We all tried to brush the hints off, even if they were as obvious as Mike Miller posting a picture with an old wine and gold James jersey conveniently sitting in the background or “the Letter” suddenly disappearing from the Cleveland Cavaliers’ webpage for the first time in four years. It signaled that the hatred was actually over.
So now that James has made it official, we may now see him show the real smile — not the one he flashed in Miami, that looked like he had the state of Ohio on his shoulders. And this excerpt from his SI.com essay may go a long way in explaining why:
“When I left Cleveland, I was on a mission. I was seeking championships, and we won two. But Miami already knew that feeling. Our city hasn’t had that feeling in a long, long, long time….”

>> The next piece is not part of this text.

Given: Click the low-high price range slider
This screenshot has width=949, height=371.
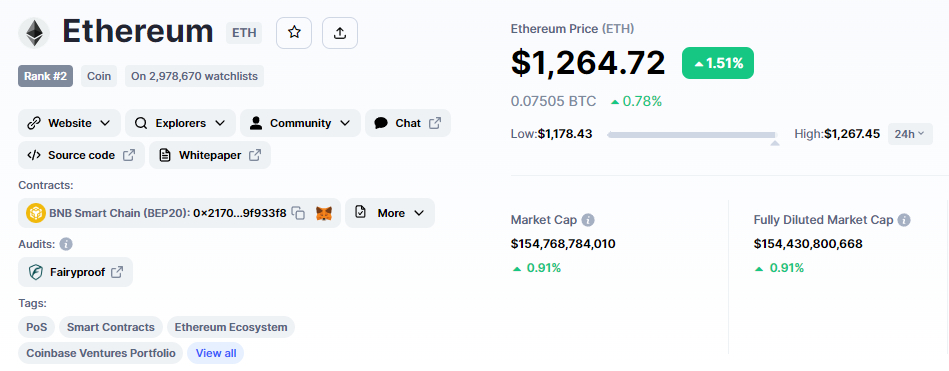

The crazy part is, the Heat are not likely to have that feeling again for a long time. Just think about it; the team was good enough to make it within three games of a three-peat, but they were so dependent on James that they couldn’t hold a fourth quarter, Game 1, lead when the King crumbled.
This is why I spent the better part of a year and a half calling the Heat the Miami Cavaliers.
James had to do too much. And that only gets worse if Chris Bosh indeed signs the Houston Rockets‘ offer sheet, because no one can expect Dwyane Wade to actually carry the team on his bad knees. Which means fans are in for more than retooling — similar to the process that they had to endure after the Alonzo Mourning–Tim Hardaway times and the Shaquille O’Neal championship years. And that will be the same as we watch the end of the Big Three era.
I mean people figured that James would eventually leave Miami, just not so soon. Like a cousin of mine said, the Chosen One is like Christian Bale’s Batman as he has gone from loved to hated to adored again. But South Beach shouldn’t harbor much anger. They stole him for four years and gained two titles. So they should thank him for the memories — and for the chance to reboot.